# Data for this task
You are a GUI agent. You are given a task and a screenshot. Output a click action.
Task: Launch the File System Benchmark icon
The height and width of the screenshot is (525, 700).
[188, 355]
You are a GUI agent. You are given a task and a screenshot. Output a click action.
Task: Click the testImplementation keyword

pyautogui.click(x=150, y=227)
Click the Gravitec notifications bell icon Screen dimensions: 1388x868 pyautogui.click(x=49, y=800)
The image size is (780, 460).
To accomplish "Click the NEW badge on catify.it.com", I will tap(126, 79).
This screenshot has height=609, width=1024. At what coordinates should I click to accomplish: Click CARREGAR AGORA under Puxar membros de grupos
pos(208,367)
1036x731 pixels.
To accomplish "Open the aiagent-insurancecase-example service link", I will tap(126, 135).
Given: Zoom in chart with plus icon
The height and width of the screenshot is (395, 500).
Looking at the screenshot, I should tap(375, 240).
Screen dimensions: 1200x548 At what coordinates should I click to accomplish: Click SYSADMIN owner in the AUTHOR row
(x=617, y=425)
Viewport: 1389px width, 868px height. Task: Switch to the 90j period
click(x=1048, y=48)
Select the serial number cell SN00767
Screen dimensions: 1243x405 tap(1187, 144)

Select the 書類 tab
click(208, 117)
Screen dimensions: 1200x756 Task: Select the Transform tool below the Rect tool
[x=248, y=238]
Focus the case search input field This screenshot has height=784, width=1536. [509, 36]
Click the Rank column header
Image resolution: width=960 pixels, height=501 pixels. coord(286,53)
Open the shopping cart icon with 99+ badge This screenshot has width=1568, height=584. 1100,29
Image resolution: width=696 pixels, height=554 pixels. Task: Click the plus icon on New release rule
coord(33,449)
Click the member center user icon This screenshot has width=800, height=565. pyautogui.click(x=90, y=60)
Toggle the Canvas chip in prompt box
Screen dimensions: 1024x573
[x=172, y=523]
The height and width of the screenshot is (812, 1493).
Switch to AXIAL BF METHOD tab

# Your task
Which lines in the records contain the word "with"? Copy each one.

# Expected output
Given: Zoom in chart with plus icon
Open the shopping cart icon with 99+ badge This screenshot has width=1568, height=584. 1100,29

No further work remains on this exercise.